Agent pipelines with stable system prompts that get reused across thousands of calls
RAG systems where the retrieval context is cached between queries
Document processors that analyze the same corpus repeatedly
Coding agents like Claude Code or Aider that maintain long conversation histories

If your workload hits cache frequently (and most production workloads do), your effective per-token cost just dropped to nearly nothing. For a practical guide on switching from expensive US models, see how to migrate from GPT-5.5/Claude to DeepSeek or MiMo.

What this means for the market

This price cut landed the same week DeepSeek made its 75% V4-Pro discount permanent. Two of the strongest coding models in the world now cost the same: $0.435 input, $0.87 output. The gap between Chinese and American frontier models is now 15-34x on raw pricing, and much wider when cache discounts apply.

For a broader analysis of this trend, see our piece on why Chinese AI models now cost 30x less than American ones.

How to switch

If you are already using the MiMo API, you do not need to change anything. The new prices apply automatically to all existing API keys and Token Plans. Your next bill will reflect the reduced rates.

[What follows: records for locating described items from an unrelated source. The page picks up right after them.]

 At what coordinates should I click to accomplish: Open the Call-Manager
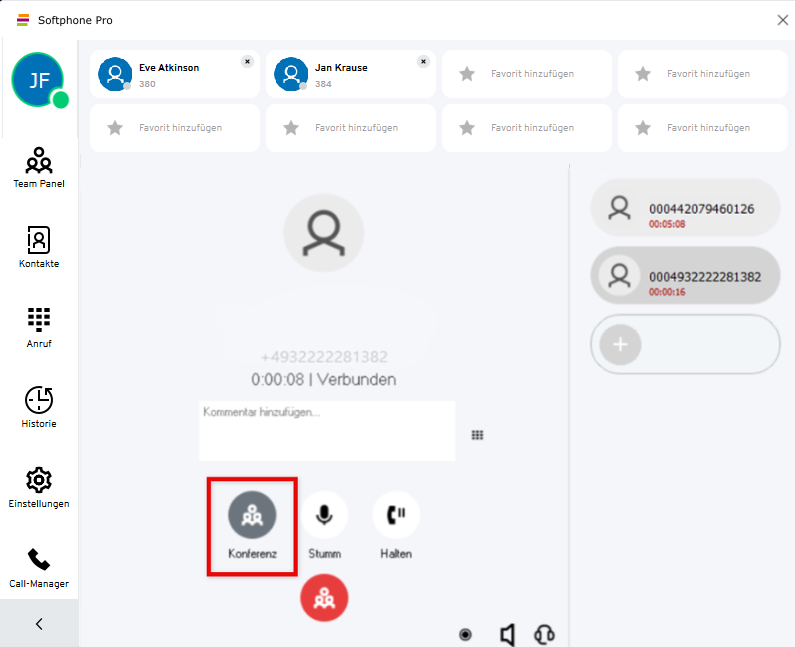(39, 567)
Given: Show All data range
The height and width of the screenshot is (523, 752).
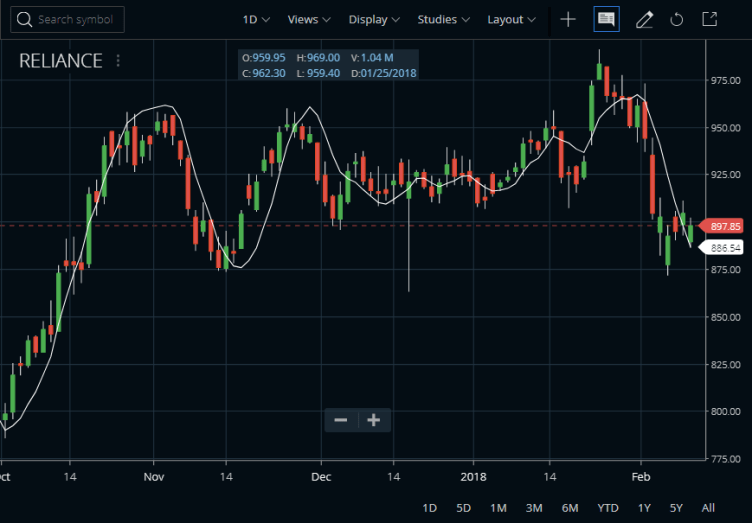Looking at the screenshot, I should [708, 508].
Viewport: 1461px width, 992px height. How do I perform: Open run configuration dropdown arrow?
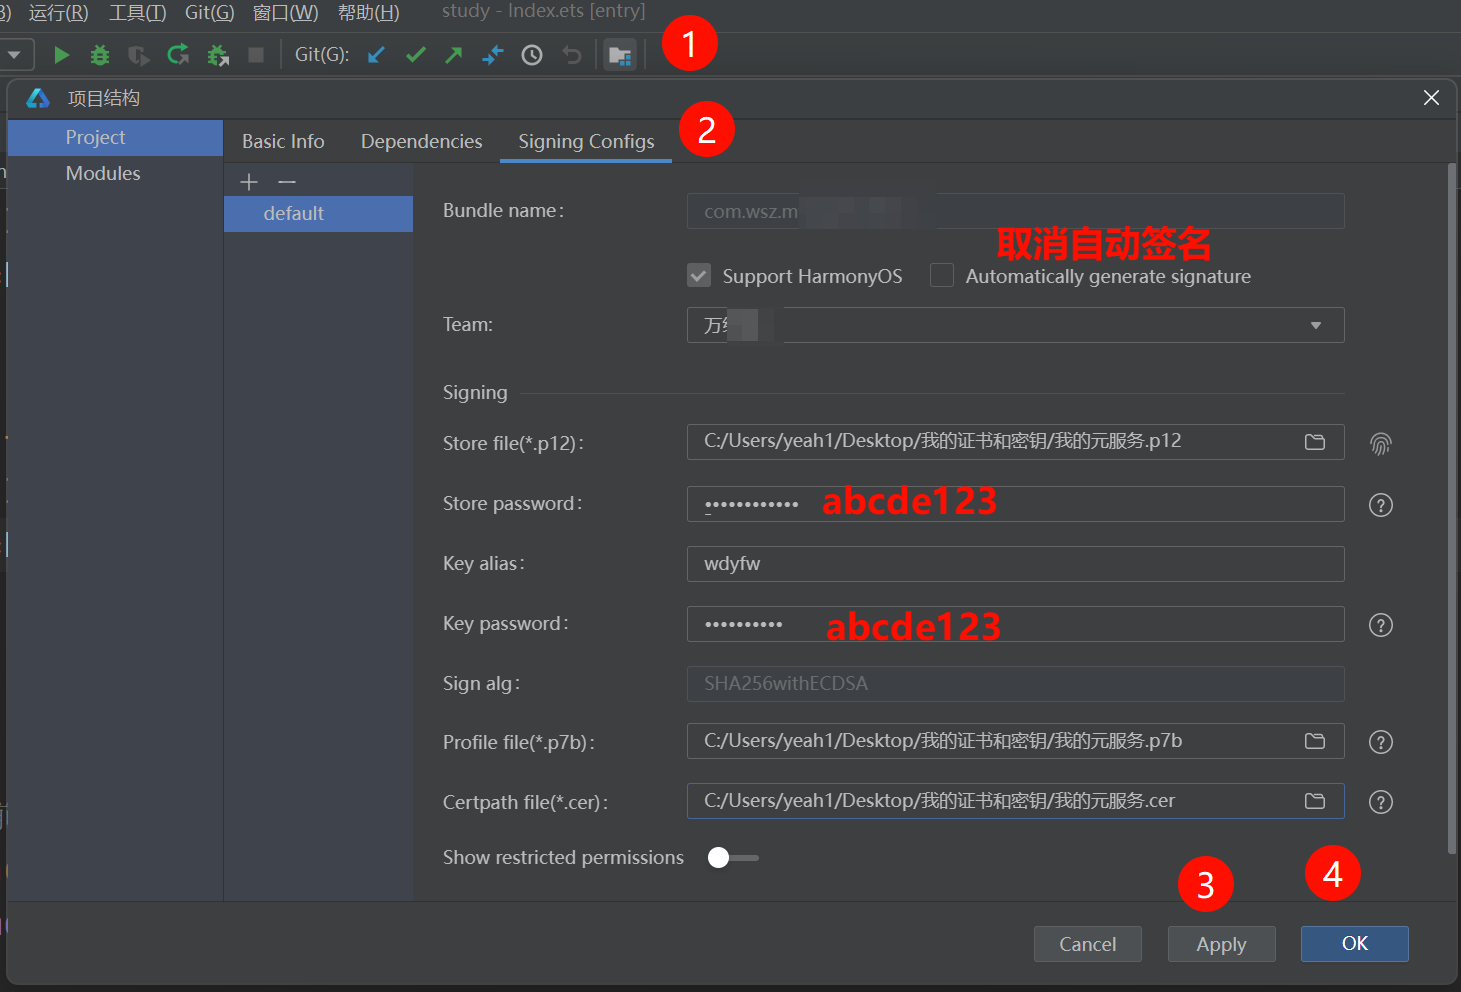coord(15,55)
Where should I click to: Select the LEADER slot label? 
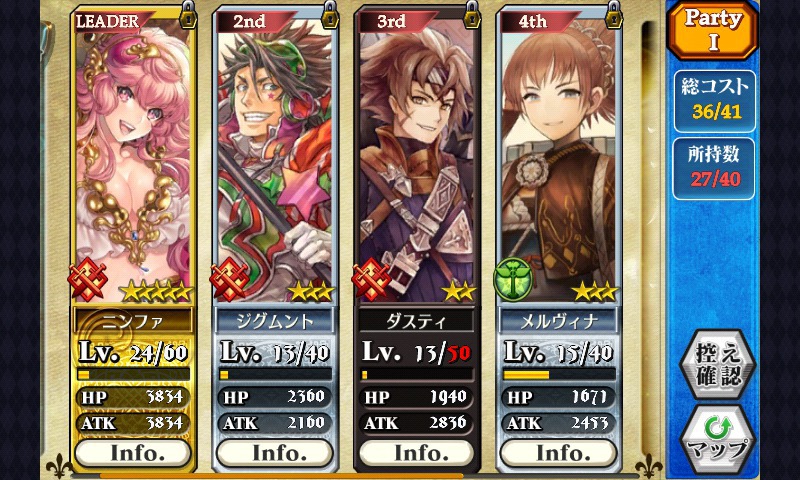109,21
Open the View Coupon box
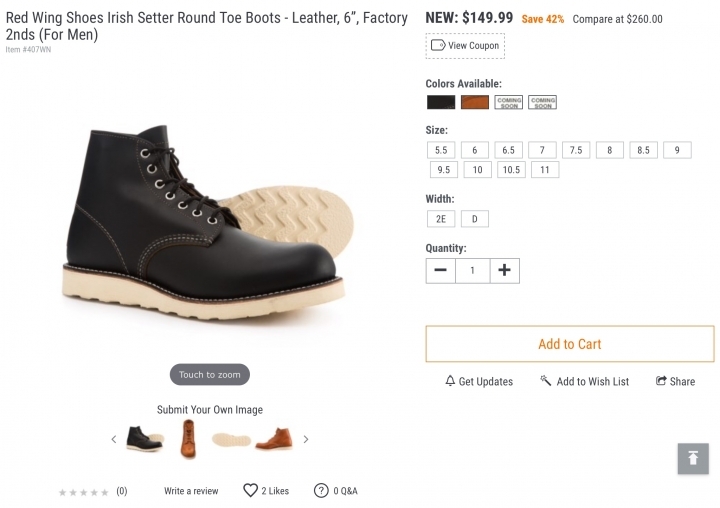 coord(465,46)
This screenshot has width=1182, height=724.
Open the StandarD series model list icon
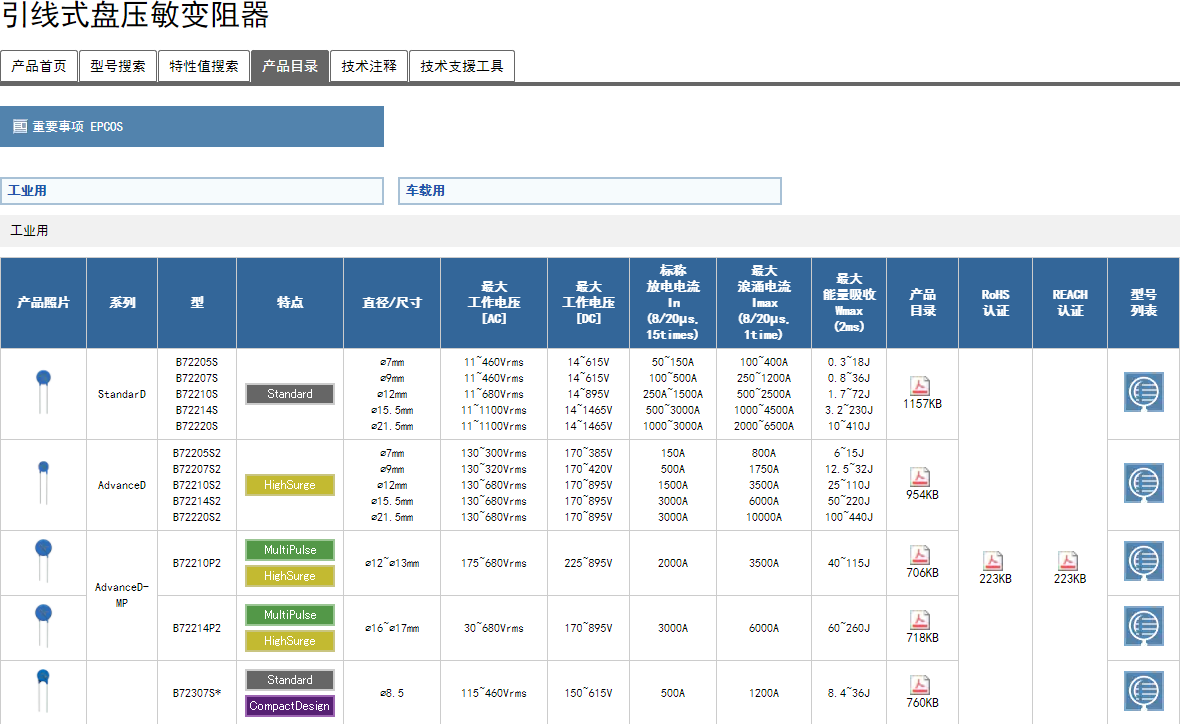[1143, 393]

If you are new to MiMo, check our MiMo V2.5 Pro API setup guide for step-by-step instructions.

FAQ

Is this a temporary promotion?

No. Xiaomi explicitly stated this is a permanent price adjustment. The technical architecture supports these prices at break-even margins.

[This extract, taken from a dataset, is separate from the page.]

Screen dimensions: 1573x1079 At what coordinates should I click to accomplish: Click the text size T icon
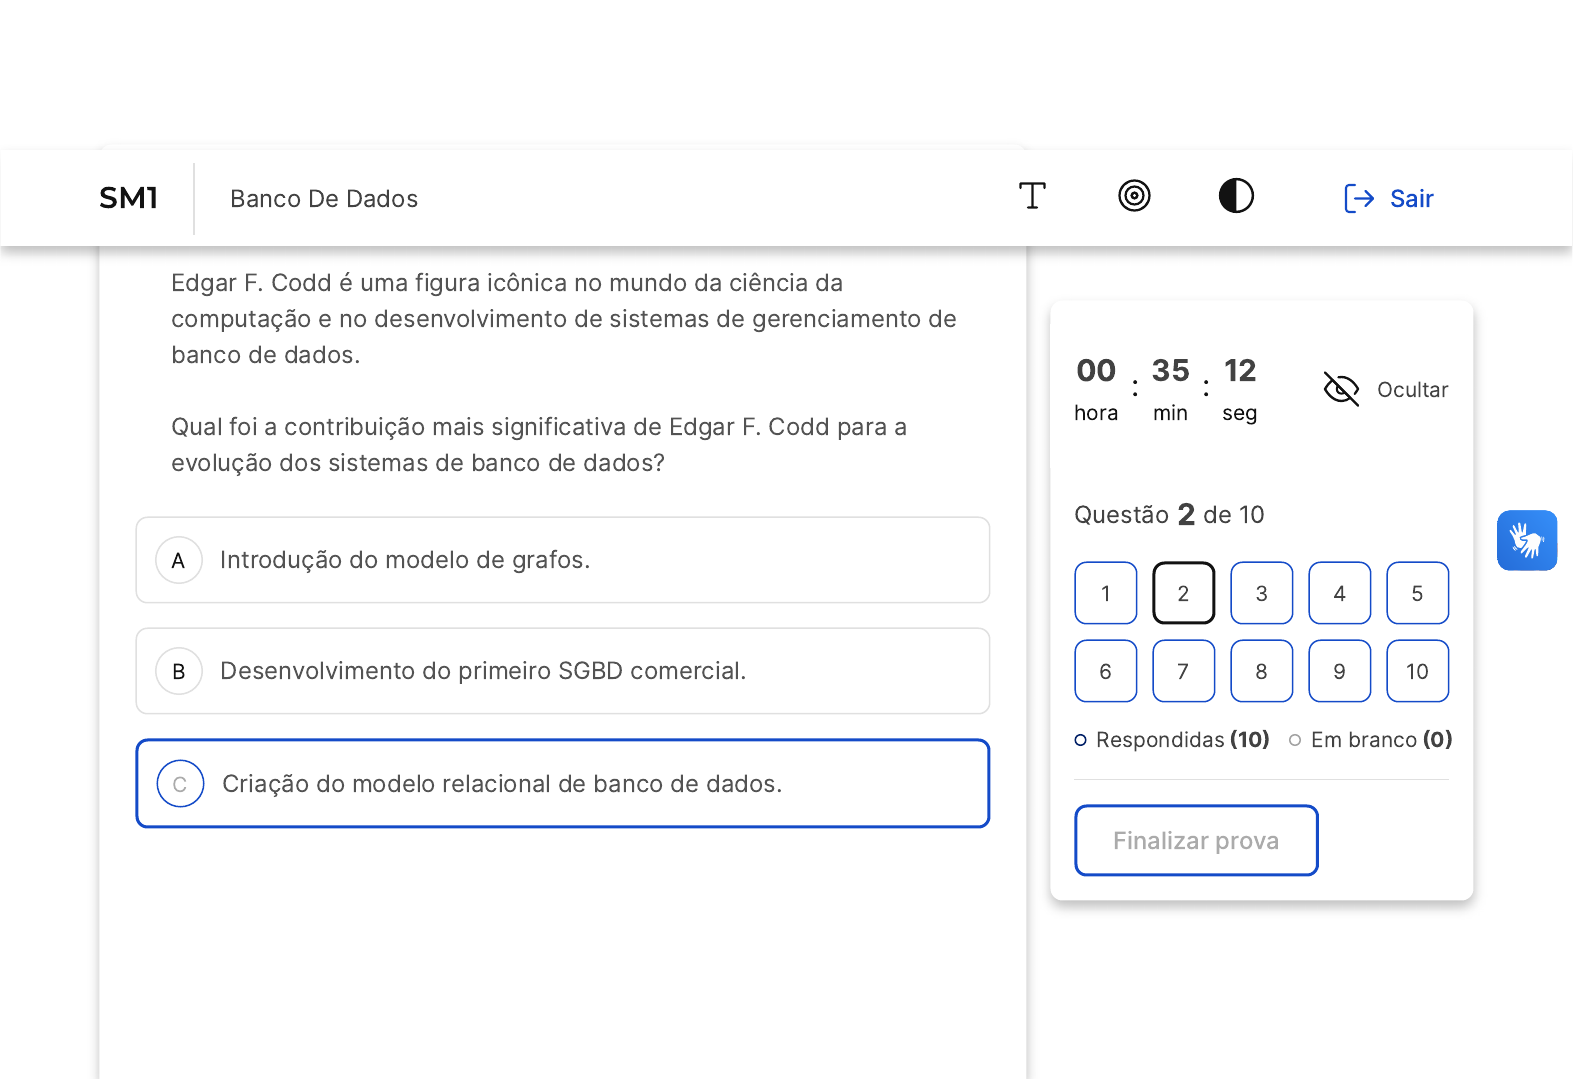click(1032, 196)
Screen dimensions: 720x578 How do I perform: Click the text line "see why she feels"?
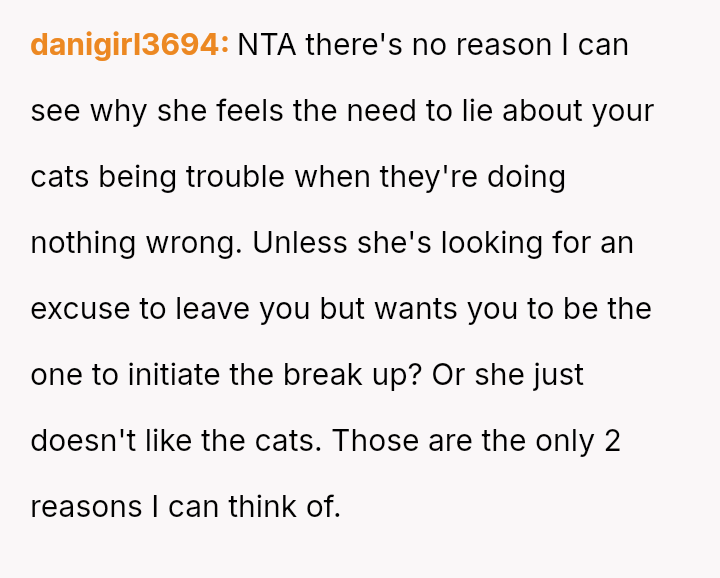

Do I need to update my API key or endpoint?

No. The price reduction applies automatically to all existing integrations. No code changes required.

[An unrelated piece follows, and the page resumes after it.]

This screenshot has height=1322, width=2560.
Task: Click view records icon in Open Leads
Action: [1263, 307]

How does MiMo V2.5 Pro compare to DeepSeek V4-Pro now that they cost the same?

They are identically priced but architecturally different. DeepSeek V4-Pro is a 1.6T parameter MoE model optimized for raw benchmark performance. MiMo V2.5 Pro is a dense model optimized for token efficiency and tool-calling. See our detailed comparison.

What about MiMo V2.5 Flash/Standard?

The price cuts apply across the entire V2.5 family. Flash and Standard models received proportional reductions.

Does the 99% discount apply to all cached tokens?

Yes. Any token that hits the KV cache — whether from a system prompt, prior conversation turns, or cached retrieval context — gets the $0.0036/M rate.